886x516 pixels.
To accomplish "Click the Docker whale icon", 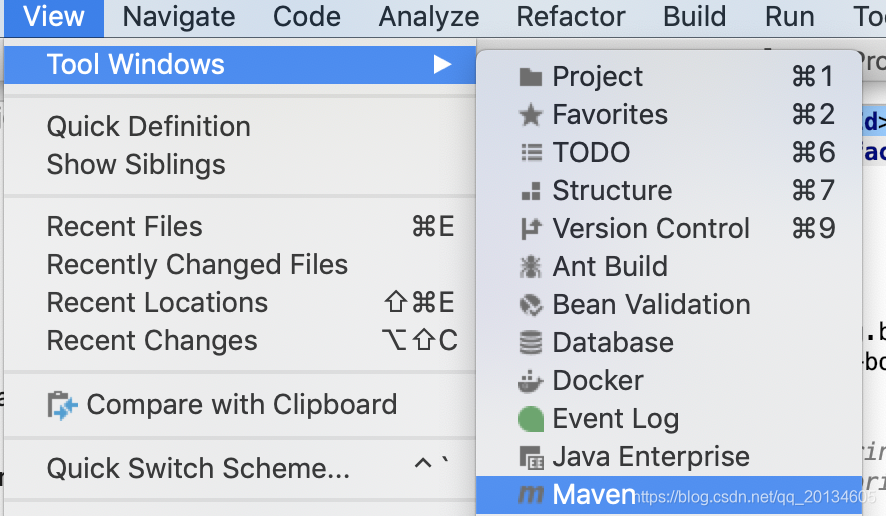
----------------
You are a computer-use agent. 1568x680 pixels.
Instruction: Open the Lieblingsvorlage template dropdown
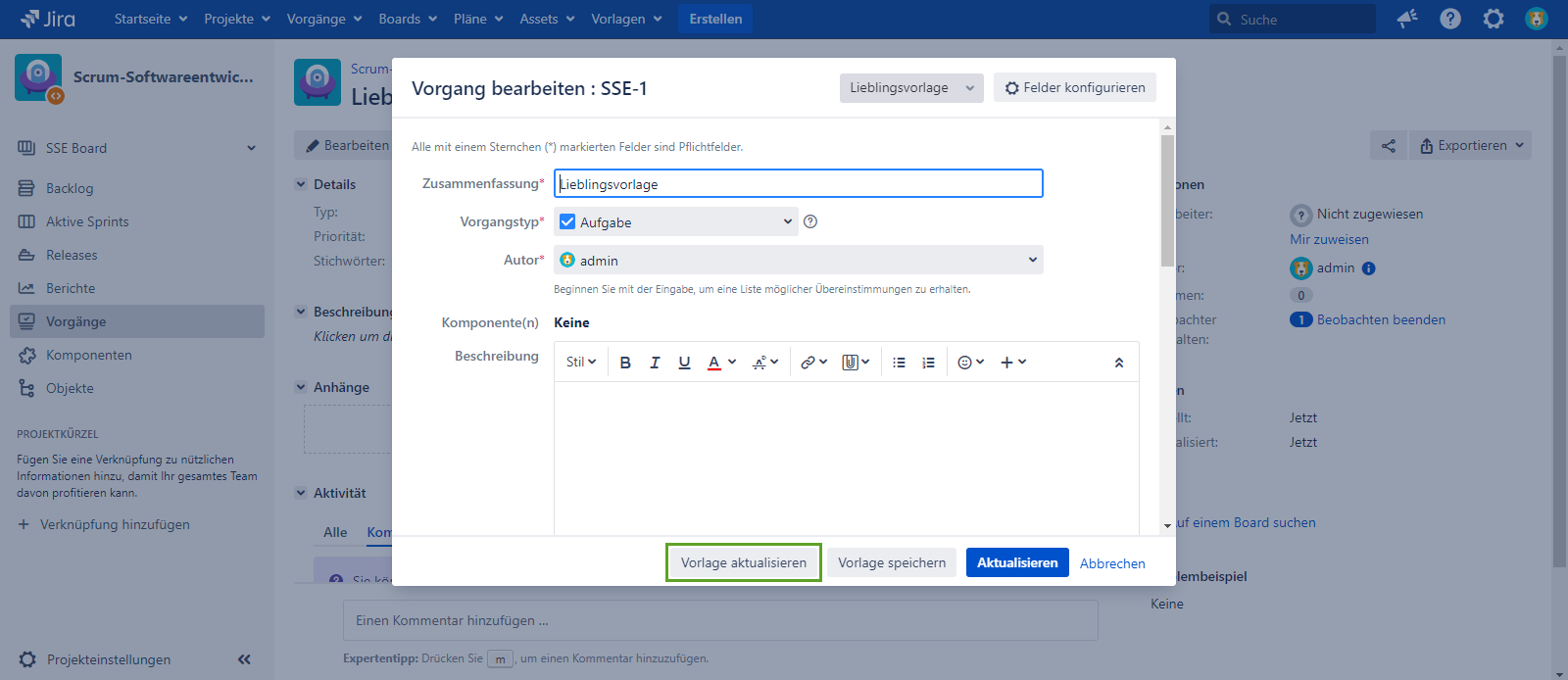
----------------
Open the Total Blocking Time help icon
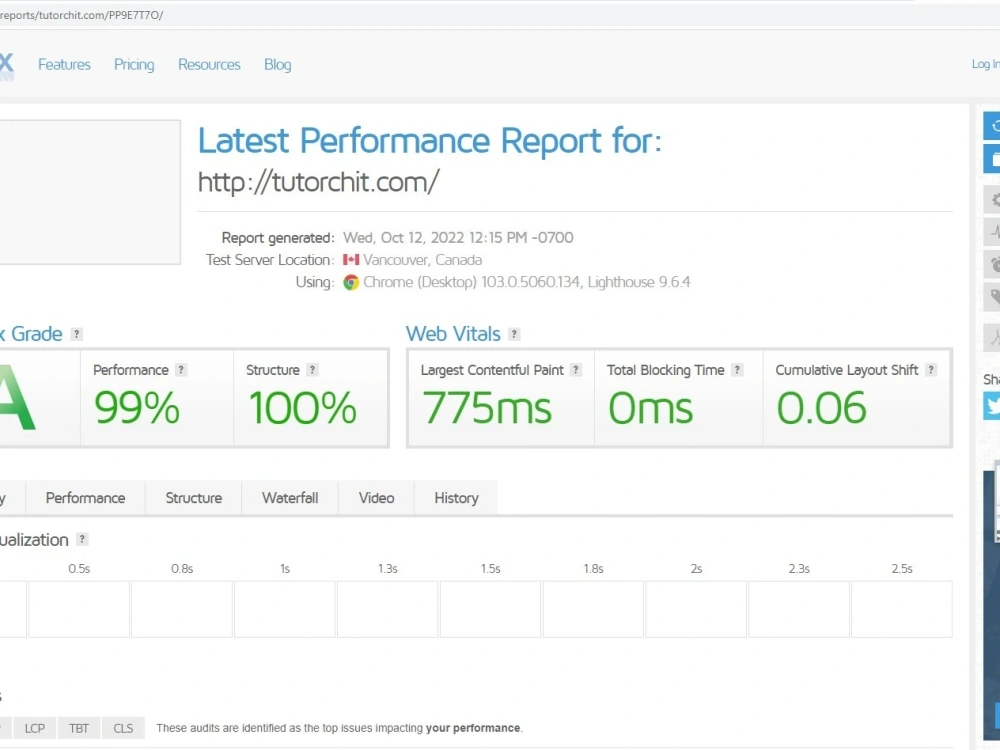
----------------
◆ **Directions for this task**: Please find every line in the listing that holds the string "pixels" and copy it.

◆ **Worked solution**:
886x516 pixels.
You are a computer-use agent. 1568x680 pixels.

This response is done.